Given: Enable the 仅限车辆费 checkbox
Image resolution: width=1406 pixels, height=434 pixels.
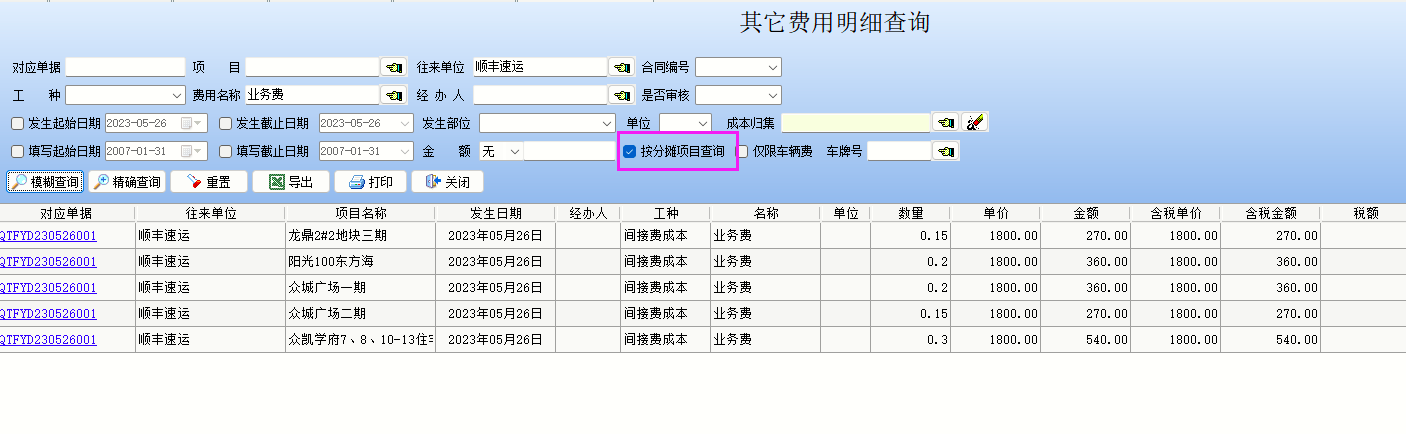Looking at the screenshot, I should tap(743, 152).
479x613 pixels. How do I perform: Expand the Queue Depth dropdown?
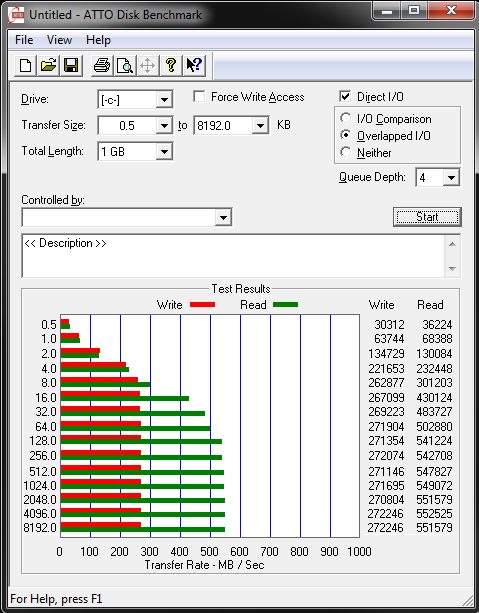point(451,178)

***

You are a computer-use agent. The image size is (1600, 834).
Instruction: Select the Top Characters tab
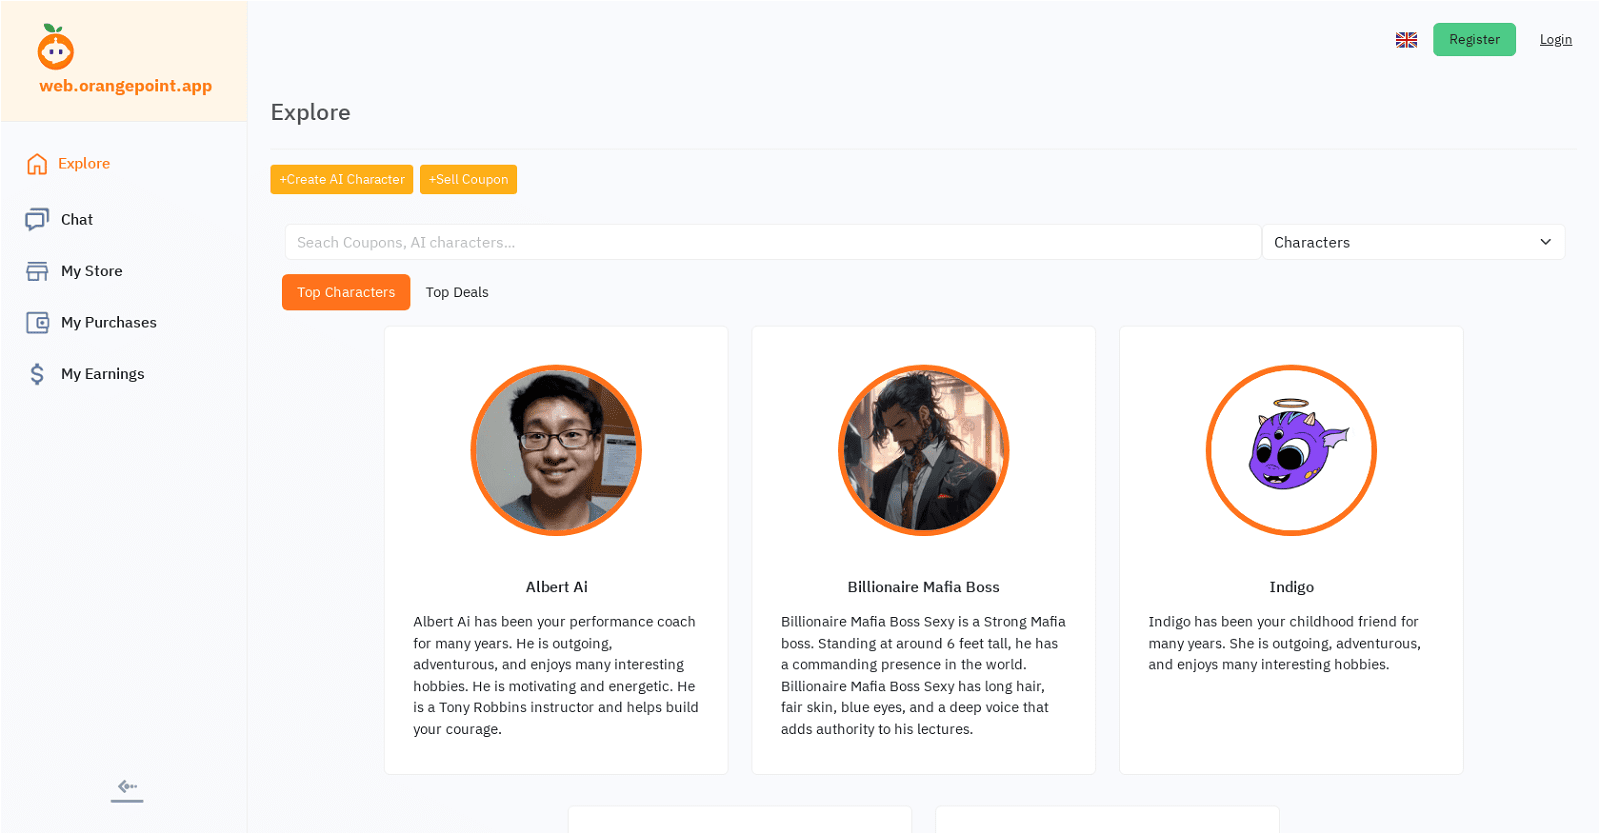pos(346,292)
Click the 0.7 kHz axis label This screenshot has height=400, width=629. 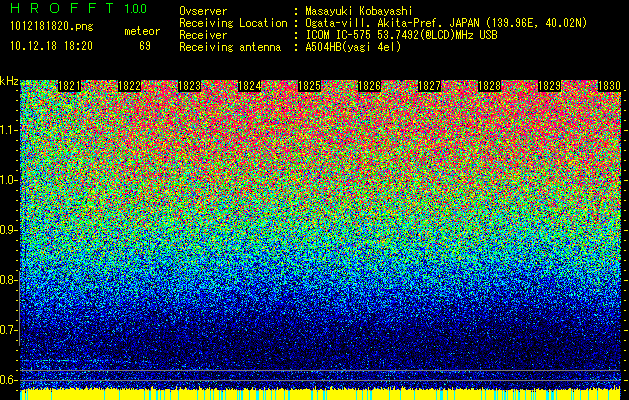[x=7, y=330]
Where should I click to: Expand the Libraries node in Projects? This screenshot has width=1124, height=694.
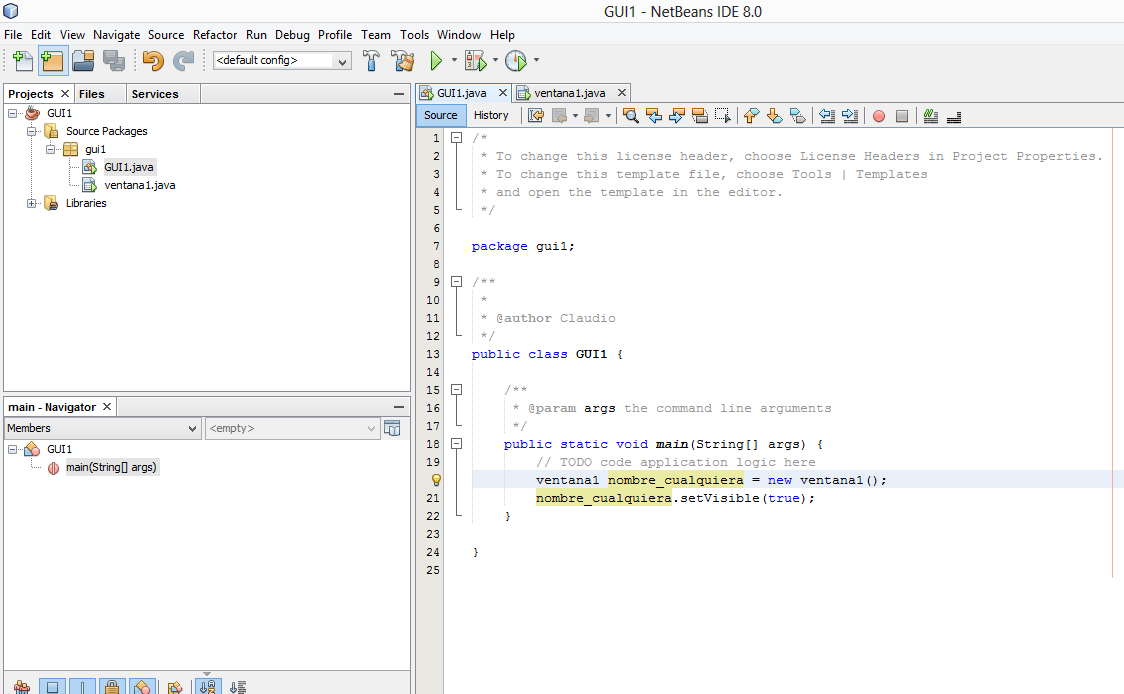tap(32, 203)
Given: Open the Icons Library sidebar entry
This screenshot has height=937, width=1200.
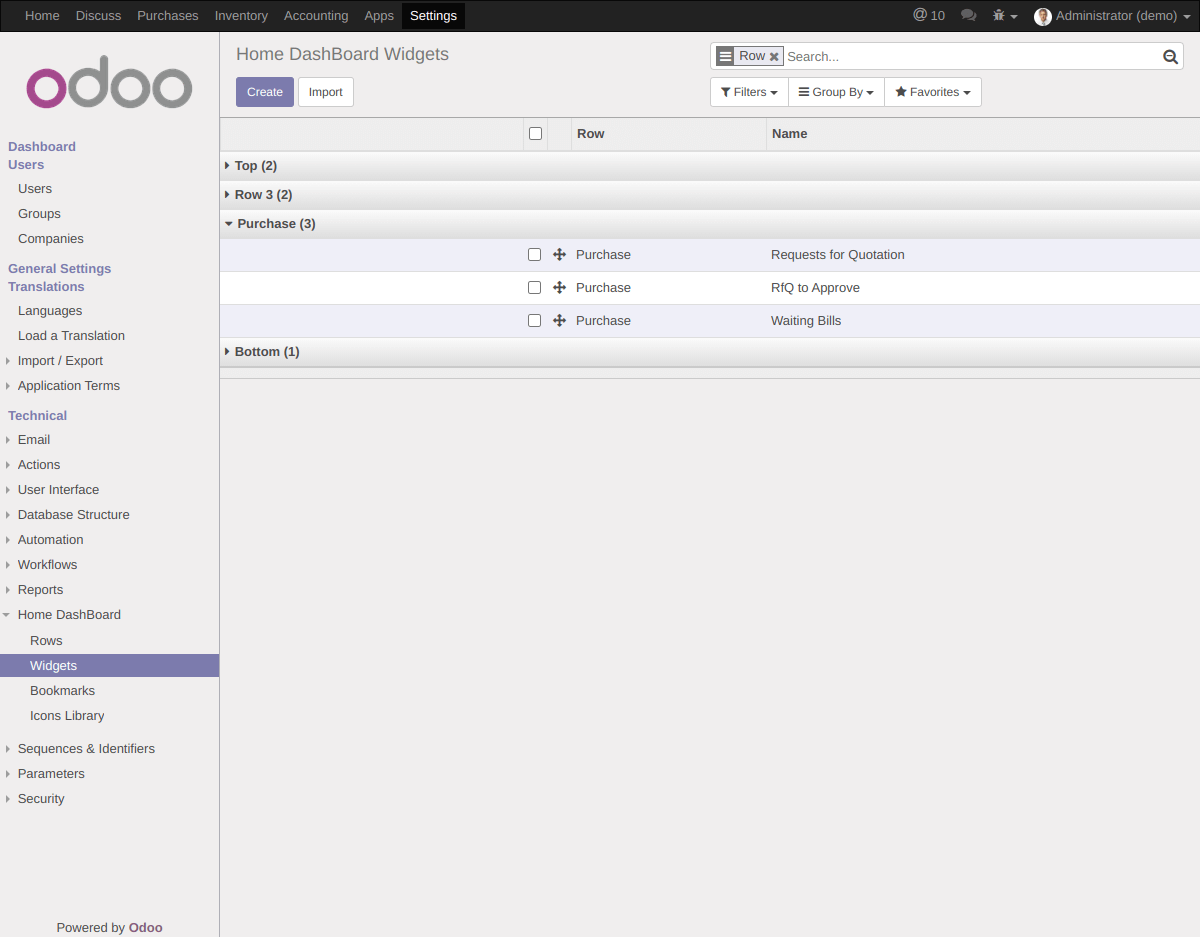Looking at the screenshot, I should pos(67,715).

***

Convert part of the data above into a JSON list of strings, one string per line with blank lines omitted, beginning at the line that contains "479x613 pixels. How" and stopping after the line that contains "point(451,178)". Leave the pictures out of the answer.

[
  "479x613 pixels. How do I perform: Expand the Queue Depth dropdown?",
  "point(451,178)"
]